**Exercise**
Whenever a line in the data holds the string "every", copy that line.

════════════════════

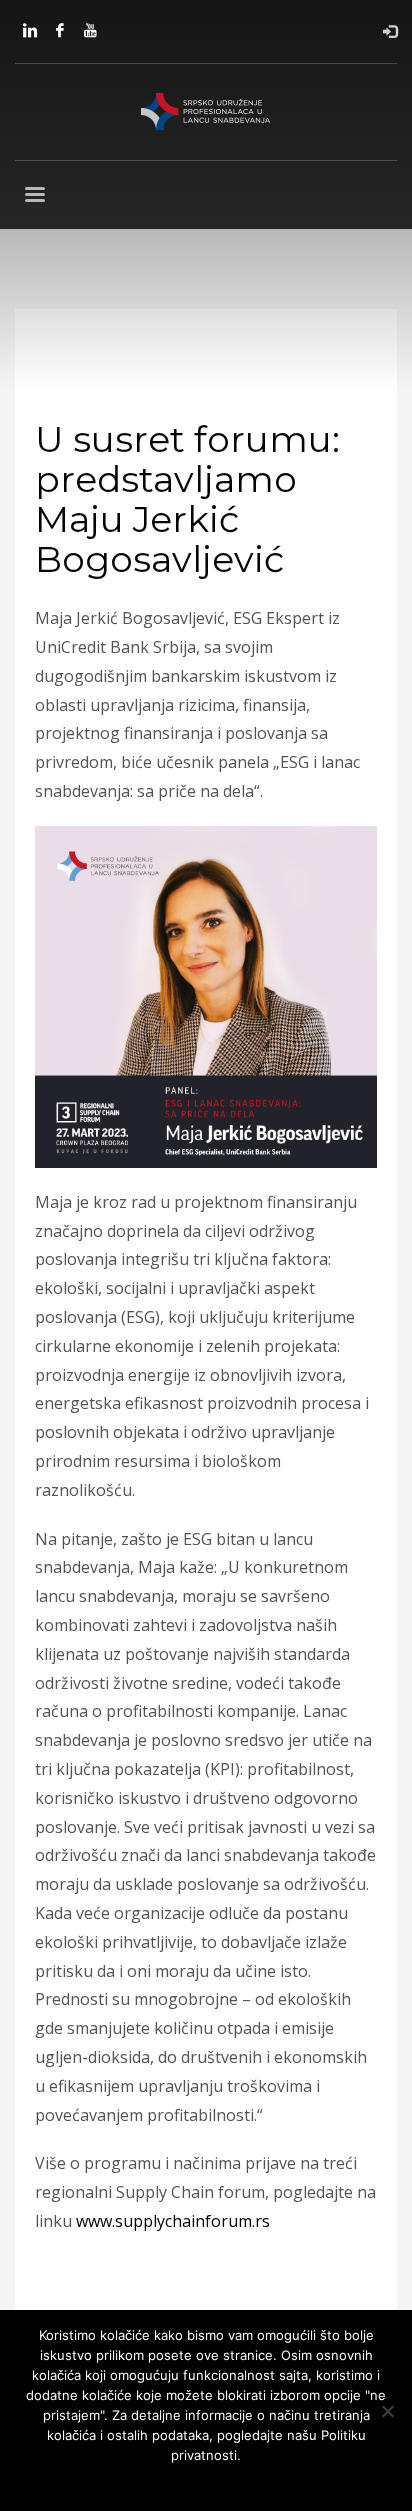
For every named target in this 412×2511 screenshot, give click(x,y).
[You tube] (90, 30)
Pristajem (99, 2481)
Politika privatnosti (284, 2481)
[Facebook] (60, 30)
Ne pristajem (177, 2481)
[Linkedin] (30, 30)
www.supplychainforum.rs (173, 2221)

════════════════════

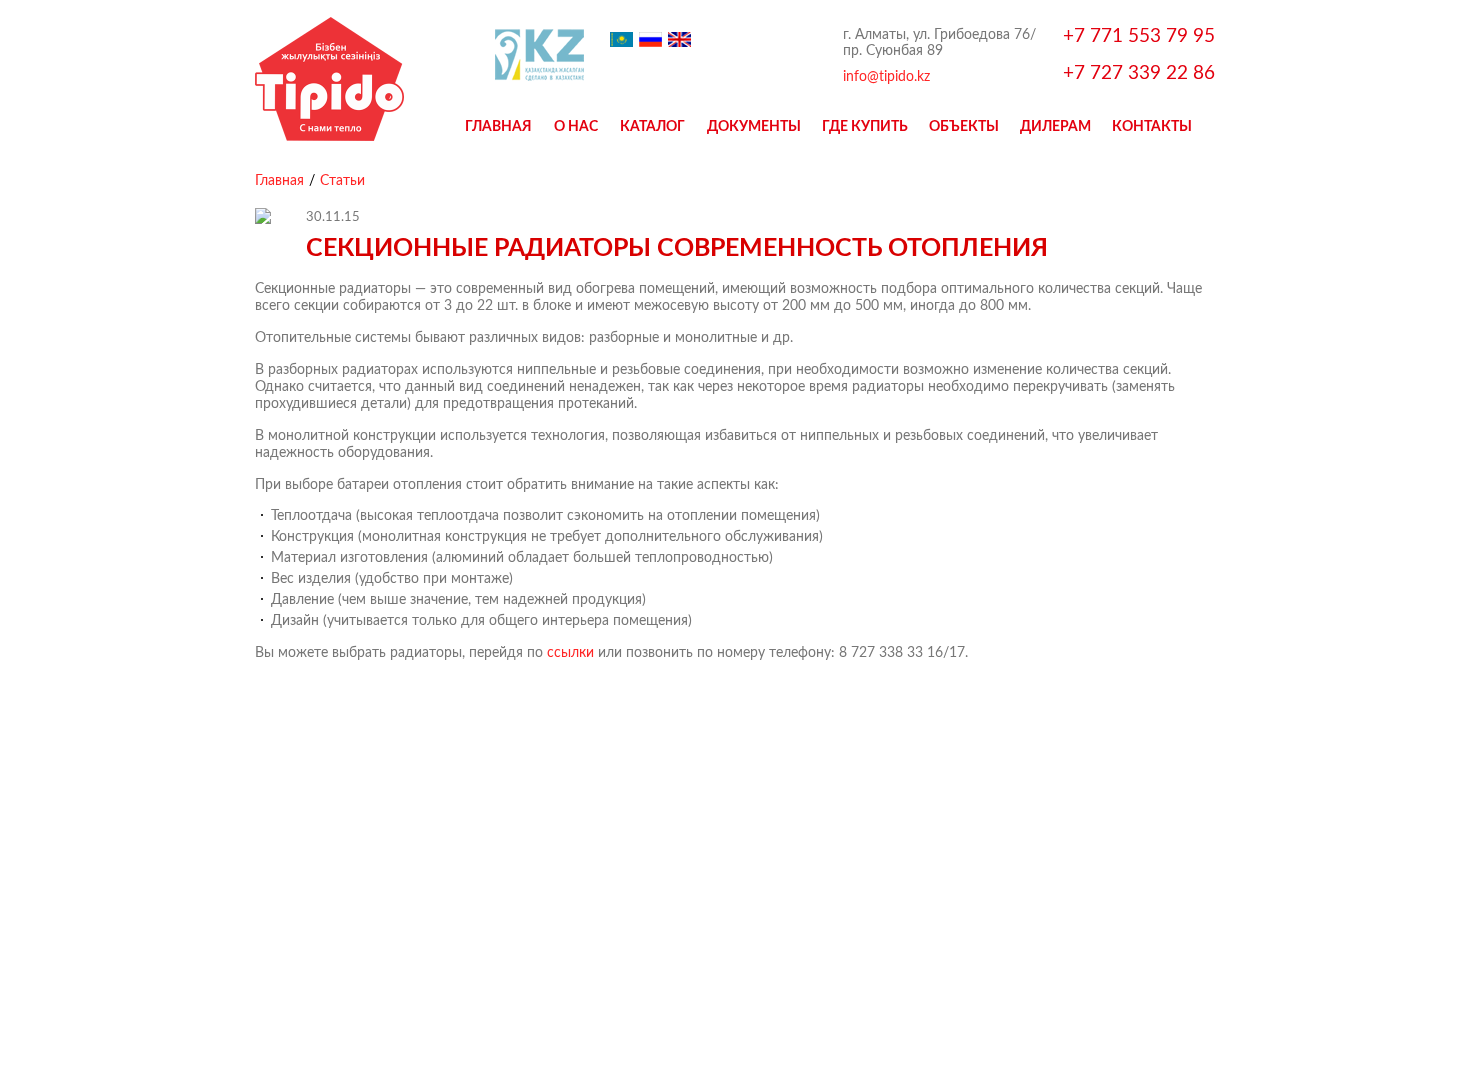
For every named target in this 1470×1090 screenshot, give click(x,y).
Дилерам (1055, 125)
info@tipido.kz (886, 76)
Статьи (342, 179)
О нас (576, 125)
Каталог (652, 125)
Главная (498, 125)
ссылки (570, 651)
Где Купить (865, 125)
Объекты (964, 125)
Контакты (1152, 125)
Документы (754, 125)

════════════════════

**Final answer**
For every named target in this 412×2511 screenshot, give click(x,y).
For every named target in this 1470×1090 screenshot, give click(x,y).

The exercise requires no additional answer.